Want to make sure that your messages are impossible to intercept? Why not use Apple’s iMessage service. According to a DEA report the United States government is having a hard time cracking into Apple’s encrypted messaging service for domestic lawful wiretapping. This after an investigation the DEA conducted last February was thwarted as the surveillance targets began using iMessage for their communications.
The intelligence note titled “APPLE’S iMESSAGES: A CHALLENGE FOR DEA INTERCEPT” details how communication between two Apple devices using iMessage is hard to intercept. This was discovered by the San Jose Resident Office of the DEA. They say that text messages sent using iMessages between Apple products are not captured by pen register, trap and trace devices or Title III interceptions.

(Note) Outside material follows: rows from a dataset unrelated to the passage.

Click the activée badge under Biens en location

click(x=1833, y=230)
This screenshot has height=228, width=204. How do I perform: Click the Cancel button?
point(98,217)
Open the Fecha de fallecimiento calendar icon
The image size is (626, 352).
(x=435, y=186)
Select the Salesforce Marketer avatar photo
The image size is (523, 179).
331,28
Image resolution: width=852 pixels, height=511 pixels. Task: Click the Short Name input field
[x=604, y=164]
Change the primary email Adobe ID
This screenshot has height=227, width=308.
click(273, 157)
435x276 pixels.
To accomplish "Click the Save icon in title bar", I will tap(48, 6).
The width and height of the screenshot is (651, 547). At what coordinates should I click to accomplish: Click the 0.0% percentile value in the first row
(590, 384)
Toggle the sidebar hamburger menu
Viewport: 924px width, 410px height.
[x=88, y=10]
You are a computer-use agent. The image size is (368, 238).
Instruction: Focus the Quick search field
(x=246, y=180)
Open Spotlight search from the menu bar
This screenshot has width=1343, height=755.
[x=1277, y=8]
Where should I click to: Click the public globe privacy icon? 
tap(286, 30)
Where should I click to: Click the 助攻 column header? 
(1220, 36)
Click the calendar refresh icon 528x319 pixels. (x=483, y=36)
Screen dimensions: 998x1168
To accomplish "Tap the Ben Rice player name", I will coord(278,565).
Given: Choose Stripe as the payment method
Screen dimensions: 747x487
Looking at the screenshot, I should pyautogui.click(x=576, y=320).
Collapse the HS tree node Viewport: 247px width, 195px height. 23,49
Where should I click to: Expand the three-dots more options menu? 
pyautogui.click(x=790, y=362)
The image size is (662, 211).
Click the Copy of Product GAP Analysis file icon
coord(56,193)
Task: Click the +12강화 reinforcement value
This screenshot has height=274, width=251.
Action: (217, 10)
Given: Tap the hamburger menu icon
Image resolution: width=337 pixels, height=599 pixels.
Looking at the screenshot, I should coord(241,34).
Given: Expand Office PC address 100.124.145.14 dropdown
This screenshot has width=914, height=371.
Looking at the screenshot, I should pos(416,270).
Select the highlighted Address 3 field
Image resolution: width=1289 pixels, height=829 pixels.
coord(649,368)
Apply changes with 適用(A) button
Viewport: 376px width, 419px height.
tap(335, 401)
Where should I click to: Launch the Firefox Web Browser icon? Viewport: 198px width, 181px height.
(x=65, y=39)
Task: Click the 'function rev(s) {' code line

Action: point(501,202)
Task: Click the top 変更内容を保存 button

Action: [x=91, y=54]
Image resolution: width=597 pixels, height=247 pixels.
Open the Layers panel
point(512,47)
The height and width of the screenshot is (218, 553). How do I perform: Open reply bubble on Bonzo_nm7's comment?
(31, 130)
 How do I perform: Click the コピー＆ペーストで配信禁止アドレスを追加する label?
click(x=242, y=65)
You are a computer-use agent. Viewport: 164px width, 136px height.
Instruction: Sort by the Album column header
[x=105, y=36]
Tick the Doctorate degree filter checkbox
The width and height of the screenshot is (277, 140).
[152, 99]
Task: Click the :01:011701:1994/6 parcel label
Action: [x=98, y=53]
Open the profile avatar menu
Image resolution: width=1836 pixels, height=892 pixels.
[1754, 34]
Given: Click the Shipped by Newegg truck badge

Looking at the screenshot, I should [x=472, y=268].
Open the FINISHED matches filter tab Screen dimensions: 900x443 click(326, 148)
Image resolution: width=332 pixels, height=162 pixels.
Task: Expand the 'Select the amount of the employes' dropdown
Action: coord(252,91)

Messages sent between an Apple device and a non-Apple device is more likely to be intercepted as it uses SMS protocols. The easy way to intercept the message is to perform it at the non-Apple device.
While messages sent using the iMessage service may be hard to intercept it does not prove that the government will not be able to read it. The DEA can simply go to Apple with a court order asking for their cooperation and we’re sure that they will give up the data. Unlike Google, Twitter or even Microsoft the company does not have a transparency report. This means the public will not know how many times the federal government has made requests to get information and how many times the company has complied with these requests.
iMessage is a free instant messaging service that allows anyone with an iOS or Mac device to send messages over Wi-Fi, 3G or LTE. Text, photos and videos can be exchanged between compatible devices.